Ousmane Sonko, figure politique majeure et président de l’Assemblée nationale, décrypte avec franchise les raisons des éliminations précoces des sélections africaines lors de la Coupe du monde 2026. Malgré l’élargissement du nombre de places pour le continent, il met en lumière des lacunes structurelles persistantes dans la gestion et l’organisation du football africain.
À travers un échange marquant, Ousmane Sonko, également leader du parti Pastef/Les Patriotes, a partagé son analyse sans détour sur les performances décevantes des équipes africaines lors du Mondial 2026. Pour lui, ces résultats ne sont pas une fatalité, mais la conséquence directe de dysfonctionnements internes que le continent doit impérativement corriger.
Bien que l’augmentation du nombre de sélections africaines qualifiées soit saluée, Ousmane Sonko rappelle qu’elle s’inscrit dans la logique d’un élargissement du tournoi décidé par la FIFA. Une situation qui, selon lui, ne doit pas masquer les vrais défis : une gestion souvent approximative, une administration parfois opaque et un manque criant de discipline au sein des fédérations.

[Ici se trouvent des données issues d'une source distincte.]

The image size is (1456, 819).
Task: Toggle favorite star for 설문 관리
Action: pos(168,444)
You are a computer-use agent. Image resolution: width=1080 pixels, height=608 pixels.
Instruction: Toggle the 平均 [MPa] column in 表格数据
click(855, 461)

Sans entrer dans des polémiques inutiles, il souligne que certaines décisions prises en amont et pendant la compétition ont révélé des failles majeures. Des choix qui, selon lui, trahissent un manque de professionnalisme et une certaine complaisance envers les standards internationaux.

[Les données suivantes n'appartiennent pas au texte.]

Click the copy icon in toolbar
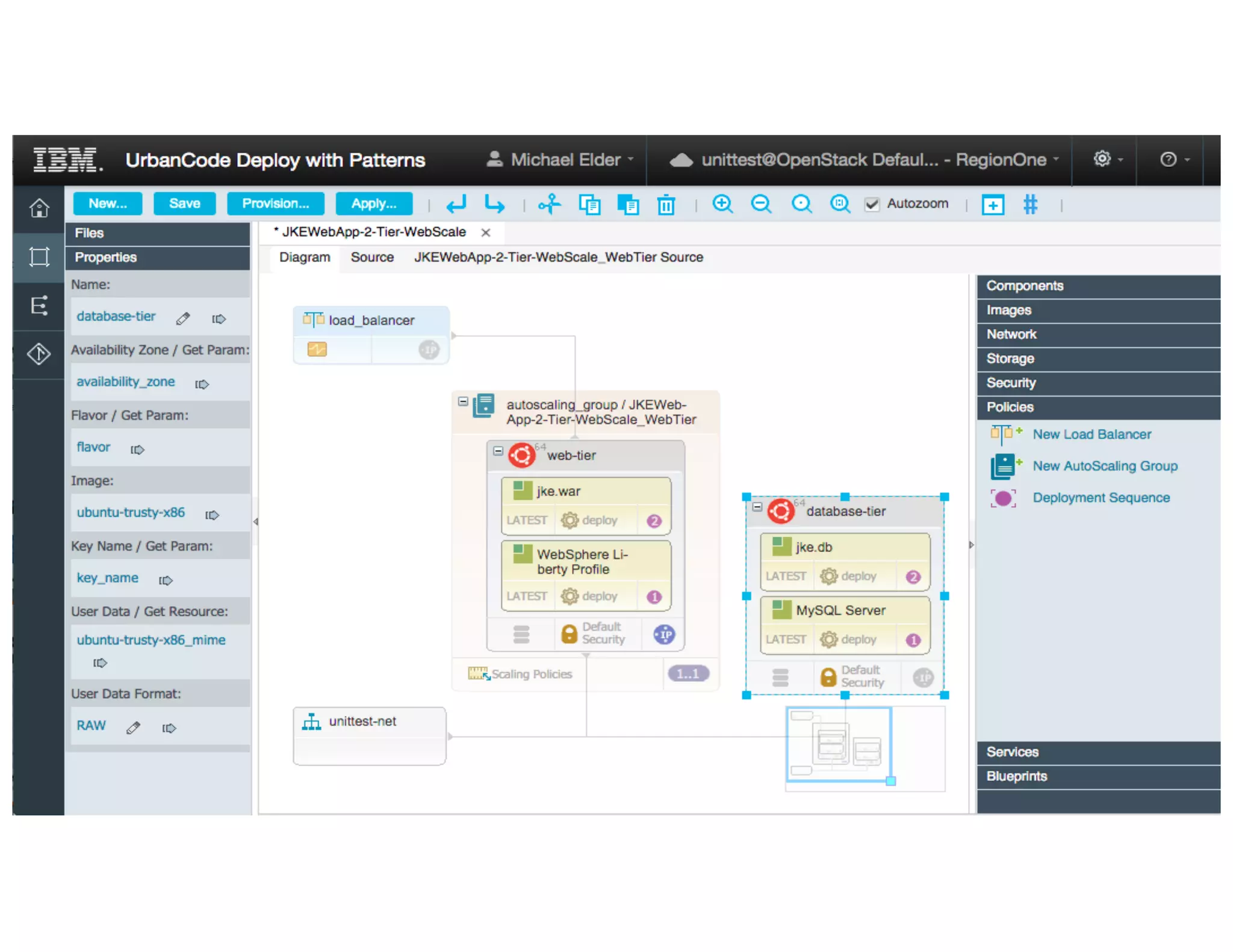The height and width of the screenshot is (952, 1233). [589, 205]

Football africain : des failles structurelles à corriger
Pour Ousmane Sonko, la Coupe du monde 2026 a surtout servi de miroir aux insuffisances chroniques du football sur le continent. Parmi les problèmes récurrents, il cite l’organisation déficiente, la gestion désordonnée des effectifs et un manque de rigueur collective. Des lacunes qui ont pesé lourd dans le destin des équipes africaines, à l’image du Sénégal, pourtant doté d’un potentiel exceptionnel.

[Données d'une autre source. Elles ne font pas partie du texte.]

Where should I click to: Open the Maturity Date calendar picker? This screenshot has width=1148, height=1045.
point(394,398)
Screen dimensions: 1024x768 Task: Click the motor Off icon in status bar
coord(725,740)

« Cette compétition nous a surtout rappelé l’urgence d’une refonte profonde de nos méthodes », a-t-il déclaré, insistant sur la nécessité d’une véritable révolution culturelle dans la manière d’aborder le football. Une transformation qui passe, selon lui, par une meilleure formation des cadres, une transparence accrue dans la gestion des clubs et une discipline collective irréprochable.
Interrogé sur la qualité des équipes encore en lice, il a tenu à nuancer son propos : certaines formations africaines éliminées n’étaient pas nécessairement inférieures à celles qui ont poursuivi leur parcours. Une réalité qui, selon lui, renforce l’idée que le talent brut ne suffit pas sans une organisation solide.
Ousmane Sonko a néanmoins salué l’esprit sportif qui a animé cette édition du Mondial, reconnaissant que les équipes victorieuses avaient su mériter leur qualification. Un rappel important pour ne pas confondre performance individuelle et succès collectif.